Post # 1
I am inviting about 9-10 coworkers to my wedding. Is it tacky to hand deliver a Save the Date or Invitation to them at work or by leaving it in their in-bin?
I am not sure what the etiquette is. I would LOVE to save $5 in stamps, but I am not sure if it rude to hand deliver in the office when other people who aren’t invited could see it.
If I do it discretely, would it be ok though?
Post # 3
You’ll need their address for thank you’s – so you might as well just ask them for their address and mail them, like all the others. It’s not work the $ you are saving in postage, IMO.

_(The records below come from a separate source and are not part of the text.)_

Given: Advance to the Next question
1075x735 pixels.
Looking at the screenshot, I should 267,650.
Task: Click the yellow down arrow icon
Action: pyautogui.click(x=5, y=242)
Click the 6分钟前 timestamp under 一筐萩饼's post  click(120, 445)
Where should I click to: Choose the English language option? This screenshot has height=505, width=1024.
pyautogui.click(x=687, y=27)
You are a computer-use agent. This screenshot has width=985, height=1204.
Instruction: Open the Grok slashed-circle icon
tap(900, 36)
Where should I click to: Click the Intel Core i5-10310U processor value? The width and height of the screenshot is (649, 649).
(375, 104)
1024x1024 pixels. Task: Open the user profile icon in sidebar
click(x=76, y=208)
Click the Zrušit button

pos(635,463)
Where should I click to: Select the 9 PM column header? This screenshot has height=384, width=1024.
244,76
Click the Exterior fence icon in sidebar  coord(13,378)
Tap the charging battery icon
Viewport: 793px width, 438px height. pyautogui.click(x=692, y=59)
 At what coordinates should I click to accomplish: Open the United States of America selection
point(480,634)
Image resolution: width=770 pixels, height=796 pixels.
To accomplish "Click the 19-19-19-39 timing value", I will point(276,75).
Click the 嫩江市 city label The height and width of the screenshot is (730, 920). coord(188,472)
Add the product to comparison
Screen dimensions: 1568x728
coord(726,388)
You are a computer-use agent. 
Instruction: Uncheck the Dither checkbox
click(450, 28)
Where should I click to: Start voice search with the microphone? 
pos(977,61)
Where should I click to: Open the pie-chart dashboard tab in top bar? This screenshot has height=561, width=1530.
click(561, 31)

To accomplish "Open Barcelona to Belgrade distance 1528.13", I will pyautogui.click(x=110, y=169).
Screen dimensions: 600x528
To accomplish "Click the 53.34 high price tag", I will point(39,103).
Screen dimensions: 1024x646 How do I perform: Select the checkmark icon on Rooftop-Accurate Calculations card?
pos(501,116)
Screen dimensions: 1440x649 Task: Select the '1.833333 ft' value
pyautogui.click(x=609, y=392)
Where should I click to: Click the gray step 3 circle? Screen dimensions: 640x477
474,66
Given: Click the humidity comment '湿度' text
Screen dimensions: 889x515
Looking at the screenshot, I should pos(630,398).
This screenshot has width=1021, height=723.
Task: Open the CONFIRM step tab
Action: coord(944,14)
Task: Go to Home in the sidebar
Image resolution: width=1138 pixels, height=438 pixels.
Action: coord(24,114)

Some people don’t mind to be handed an invite while others prefer them in the mail. You’ll never really know which of your co-workers falls into which category (unless you ask/they tell you) – which I wouldn’t recommend.
Post # 4
Hmmm I think you should mail them if only to avoid the invites getting talked about/gushed over at work in front of people who are not invited.
Post # 5
I would leave them in the in-bin to save $$.
Post # 6
It kind of reminds me of elementary school when someone would hand out invites to a birthday party not everyone was invited to. I’d say better to mail them.
Post # 7
Since you are not inviting everyone, I think it’ll be better to mail it.
Post # 8
My old boss gave out invites in the office, I didn’t find it rude. Then again, I wasn’t one of those people not invited. I think as long as you do it when others can’t see, it’s fine and a good way to save a little money. It all adds up!
Post # 9
Opinions seem to be about split on this. Hmmmm. I will have to ponder this a little bit more!
Post # 10
I think the elementary school comment is accurate. You wouldn’t want people who really wanted to be invited who weren’t being all upset because they weren’t handed one with everyone else. Its not that its tacky or rude even just it could possibly make someone sad to know they weren’t invited.
Post # 12
ive been handed invites from co workers while at work and i didnt find it rude – we are all adults working in a professional environment, it doesnt take much to be respectful of others and do it quitely without drawing attention to those that didnt get an invite
Post # 13
If you hand them out at work, maybe mention you weren’t able to invite everyone so you’d appreciate if they didn’t talk about it to everyone.
Post # 14
I think hand delivering is totally fine, EXCEPT in situations like this where other people could see. Hand deliver in private, or mail them.
Post # 15
I think its fine to hand them out. I’m might do that at the family gathering around Christmas. If not, I will be getting all of their addresses, lol.
Post # 16
Yeah…I’m having a Destination Wedding in Mexico – so it’s not like that many people could come anyway. I’m only inviting my close friends who I hang out with outside of work, who I know might actually spend the money and take the vacation time to come.
If it was a local wedding, I might think twice about, but I think since it is a DW even if some other co-workers see they would understand I am only inviting close friends who have expressed an interest in going anyway?